Interaction between Pleckstrin Homology Domains and G Protein βγ-Subunits : Analyses of Kinetic Parameters by a Biosensor-Based Method

抄録

Pleckstrin homology (PH) domains, comprised of rather weakly conserved sequences of about 100 amino acid residues, are a protein motif found in many signaling and cytoskeletal proteins. PH domains have been shown to bind to the βγ subunits of heterotrimeric GTP-binding proteins (G_βγ), but the affinity of PH domains for G_βγ has not been quantitatively estimated in detail. To characterize the nature of the interaction between PH domains and G_βγ, its kinetic parameters were analyzed using a BIAcore^TM instrument.
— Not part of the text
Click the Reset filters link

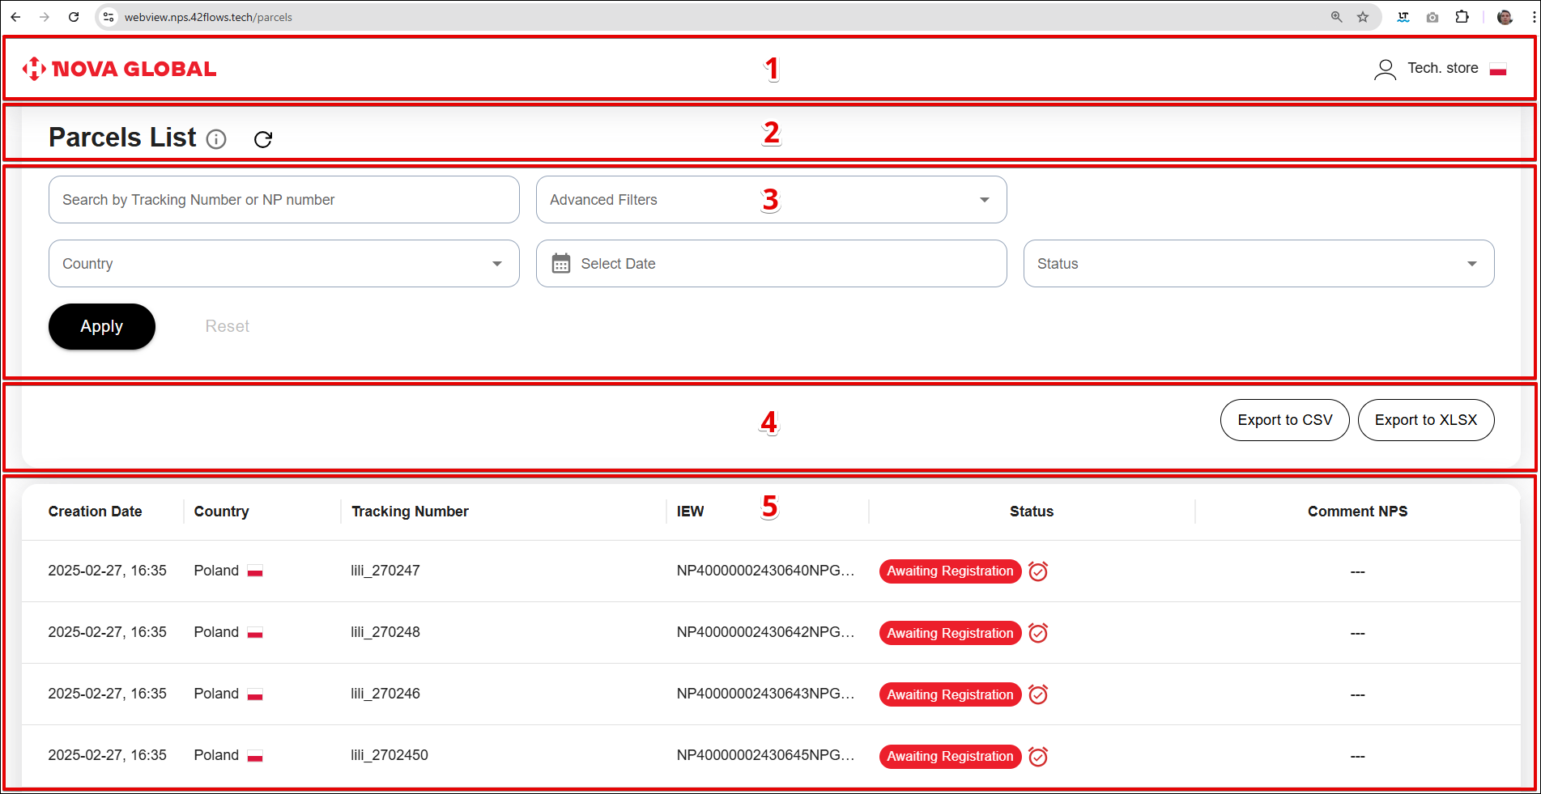pyautogui.click(x=227, y=326)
All PH domains tested (PH domains of ras-specific guanine nucleotide exchange factor (ras-GRF), phospholipase (PLC) γ1, and Son of sevenless protein (Sos)) appeared to bind to G_β1γ2 with affinity constants K_D of 0.108, 0.318, and 0.208 μM, respectively. The binding of PH domains to G_βγ was inhibited by preincubation of G_βγ with the GDP-bound but not the GTP-bound form of Gi_α. This study showed a high affinity interaction between PH domains and G_βγ and suggests a potential role of PH domains in G_βγ-mediated signal transduction in intact cells.